Le Sud profond a parfois le chic pour produire des films où l’ennui prend des airs de moiteur existentielle. Arkansas tente l’expérience avec application : des truands sans ambition, un boss invisible, et un tempo languissant qui confond nonchalance et apathie. Clark Duke, pour son premier passage derrière la caméra, semble vouloir revisiter Pulp Fiction en tongs, mais la citation tourne court. Les dialogues, censés pétiller de second degré, tombent souvent au sol avant la fin de la phrase.
La mise en scène, bien intentionnée, cultive un goût pour la lenteur contemplative, comme si le film craignait de déranger ses propres personnages. Vince Vaughn mâchonne ses répliques avec la conviction d’un homme qui a déjà tout compris à l’intrigue – et s’en moque. John Malkovich passe dire bonjour, puis repart, probablement vers un autre tournage plus motivant.
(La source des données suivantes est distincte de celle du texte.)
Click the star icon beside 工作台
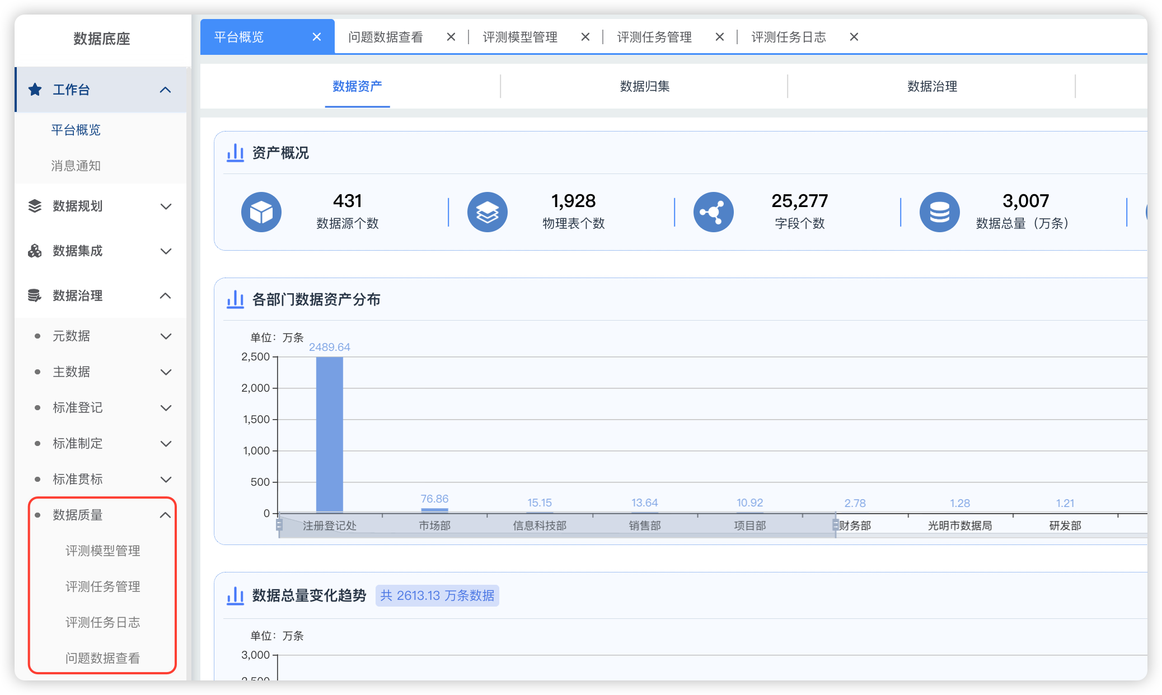 click(x=35, y=90)
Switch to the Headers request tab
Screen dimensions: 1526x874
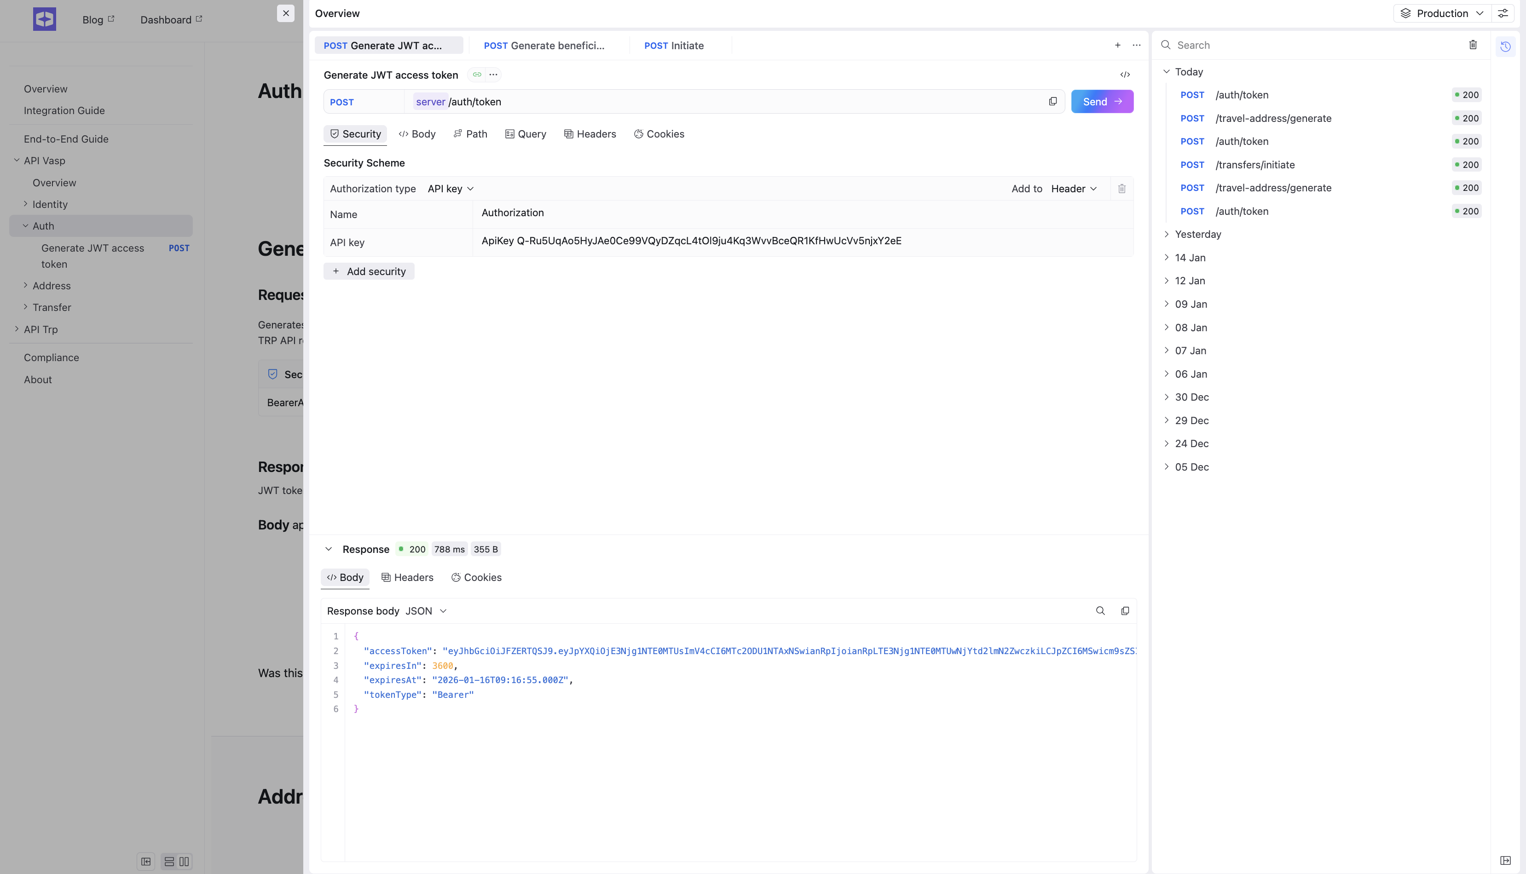pyautogui.click(x=590, y=134)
Visuellement, c’est sec, un peu poussiéreux, presque honnête. Le film ressemble à une route de campagne : droite, monotone, ponctuée de quelques nids-de-poule dramatiques. On devine derrière tout ça un sincère attachement au décor et une certaine mélancolie sudiste, mais l’ensemble manque d’une étincelle, d’un danger, d’un vrai souffle.
Arkansas n’est ni un désastre ni une révélation ; simplement un exercice de style qui oublie d’avoir du style.